- Born: 1980 (age 45–46) Oklahoma, United States
- Citizenship: Seneca-Cayuga Nation and U.S.
- Education: Missouri State University
- Occupation: Film director
- Years active: 2011–present
- Notable work: In the Turn (2014) Fancy Dance (2023)

= Erica Tremblay =

Native American film director (born 1980)

Erica Tremblay (born 1980) is a Native American filmmaker from the Seneca–Cayuga Nation.

Tremblay's debut feature film, Fancy Dance (2023), featured Academy Award nominee Lily Gladstone and premiered at Sundance. She also wrote and directed on FX's Emmy-nominated television series Reservation Dogs and AMC's Dark Winds.

==Early life and education==
Tremblay was born in 1980 in Oklahoma. She grew up in a Seneca–Cayuga community near the Oklahoma–Missouri border, where her mother served on the tribal council. She is a citizen of the Seneca-Cayuga Nation.

Tremblay attended Missouri State University (formerly Southwest Missouri State). Initially studying broadcast journalism, she switched her major to media studies after discovering the work of women directors and realizing she could pursue a career in filmmaking. She graduated with a degree in journalism and media.

==Career==
Tremblay began her career in 2007 after moving to Lincoln, Nebraska, where she made her first documentary film, Tiny Red Universe (2007), serving as writer and director. The short film aired on IFC.

In 2012, Tremblay released Heartland: A Portrait of Survival. The documentary was shown at the Omaha Film Festival, and at the St. Louis International Film Festival. Two years later, she released In the Turn, a documentary film that revolves around Crystal, a ten-year-old transgender girl from Timmins, Ontario. During this period, Tremblay also worked closely with grassroots organizations like the National Indigenous Women’s Resource Center and Wica Agli, using film as a tool for advocacy on issues such as violence against Indigenous women and restorative justice. In 2017, she joined Bustle as director of video. Before joining that magazine, she worked for Hearst Digital Media.

In 2018, Tremblay was selected for the Sundance Institute's Native Filmmakers Lab, a development program for emerging Indigenous filmmakers. Through the lab, she developed Little Chief which featured Academy Award nominee Lily Gladstone and premiered at the 2020 Sundance Film Festival. Shortly after, she made a personal decision to deepen her cultural engagement by moving to Six Nations Reserve in Ontario, Canada, to study the Cayuga language. She spent three years in an immersive language program, studying her ancestral language and connecting with her community.

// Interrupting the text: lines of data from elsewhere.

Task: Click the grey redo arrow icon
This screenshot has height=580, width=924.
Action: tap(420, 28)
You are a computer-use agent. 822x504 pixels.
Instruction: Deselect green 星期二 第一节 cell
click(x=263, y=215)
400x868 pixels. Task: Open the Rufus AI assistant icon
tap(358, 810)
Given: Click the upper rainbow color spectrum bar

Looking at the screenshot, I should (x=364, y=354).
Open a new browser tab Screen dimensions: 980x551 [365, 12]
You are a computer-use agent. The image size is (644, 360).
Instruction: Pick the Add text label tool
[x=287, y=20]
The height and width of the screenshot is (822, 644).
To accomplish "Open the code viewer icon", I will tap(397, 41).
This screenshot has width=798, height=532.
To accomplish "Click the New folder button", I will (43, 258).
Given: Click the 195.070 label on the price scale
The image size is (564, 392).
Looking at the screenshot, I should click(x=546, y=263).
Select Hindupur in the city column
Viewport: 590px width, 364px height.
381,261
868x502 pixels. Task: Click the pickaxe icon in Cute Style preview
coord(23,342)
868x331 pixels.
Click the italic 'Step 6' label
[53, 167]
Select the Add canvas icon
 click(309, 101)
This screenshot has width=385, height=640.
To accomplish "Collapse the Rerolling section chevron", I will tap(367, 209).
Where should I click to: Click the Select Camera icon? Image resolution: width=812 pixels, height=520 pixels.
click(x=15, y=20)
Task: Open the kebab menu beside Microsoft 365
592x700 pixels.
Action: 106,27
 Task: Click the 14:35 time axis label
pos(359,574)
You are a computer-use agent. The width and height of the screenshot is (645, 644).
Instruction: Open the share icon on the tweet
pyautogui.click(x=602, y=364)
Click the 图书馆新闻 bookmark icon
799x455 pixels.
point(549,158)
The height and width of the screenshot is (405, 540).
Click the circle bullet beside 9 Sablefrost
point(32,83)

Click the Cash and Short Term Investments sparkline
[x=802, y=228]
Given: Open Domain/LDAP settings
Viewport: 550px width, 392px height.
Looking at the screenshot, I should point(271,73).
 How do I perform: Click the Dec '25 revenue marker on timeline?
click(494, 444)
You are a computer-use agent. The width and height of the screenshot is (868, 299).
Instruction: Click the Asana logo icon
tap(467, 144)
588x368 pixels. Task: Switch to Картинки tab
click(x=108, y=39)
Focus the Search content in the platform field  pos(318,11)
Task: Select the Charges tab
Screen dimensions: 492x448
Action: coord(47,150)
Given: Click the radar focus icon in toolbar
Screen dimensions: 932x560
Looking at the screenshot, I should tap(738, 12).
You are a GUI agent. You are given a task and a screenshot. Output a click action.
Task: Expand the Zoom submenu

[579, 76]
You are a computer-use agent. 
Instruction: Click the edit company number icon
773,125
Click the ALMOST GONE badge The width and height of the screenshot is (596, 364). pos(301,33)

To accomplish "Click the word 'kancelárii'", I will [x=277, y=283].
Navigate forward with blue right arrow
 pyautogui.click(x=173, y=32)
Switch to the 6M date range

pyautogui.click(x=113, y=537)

Transitioning into television, Tremblay contributed to the writing and directing of groundbreaking Indigenous-led series. She joined the creative team of Reservation Dogs (2021–2023), the FX comedy-drama about Native youth in Oklahoma created by Sterlin Harjo and Taika Waititi. On Reservation Dogs, Tremblay served as a co-producer, writer, and director on multiple episodes, helping to shape the show’s honest and humorous portrayal of modern Native American life. She also wrote and directed for the AMC series Dark Winds, a noir thriller centered on Navajo Nation law enforcement, contributing to Seasons 1, 3 and 4. In April 2023, the first episode of the first season, "Monster Slayer", of Dark Winds was honored as an Outstanding Fictional Television Drama by the Western Heritage Awards of the National Cowboy & Western Heritage Museum. In May 2023, Dark Winds received several Vision Awards from the National Association for Multi-ethnicity in Communications (NAMIC). It received the award for Best Drama, and for Best Performance in a Drama Series, awarded to Zahn McClarnon.

In 2023, Tremblay made her feature film directorial debut with Fancy Dance, which she wrote, directed, and produced. Fancy Dance premiered at the 2023 Sundance Film Festival and was met with critical acclaim for balancing its heartbreaking subject matter with moments of humor and hope drawn from Native resilience. It also screened at the 2023 South by Southwest, and at the 2023 NewFest. It was supported in part by the Cherokee Nation film initiative. The film was acquired by Apple Original Films in 2024. In 2026 Tremblay directed an episode of the Netflix series Little House on the Prairie.

==Personal life==
Tremblay is queer. She is based in Ithaca, where she lives on the original lands of the Seneca Cayuga Nation.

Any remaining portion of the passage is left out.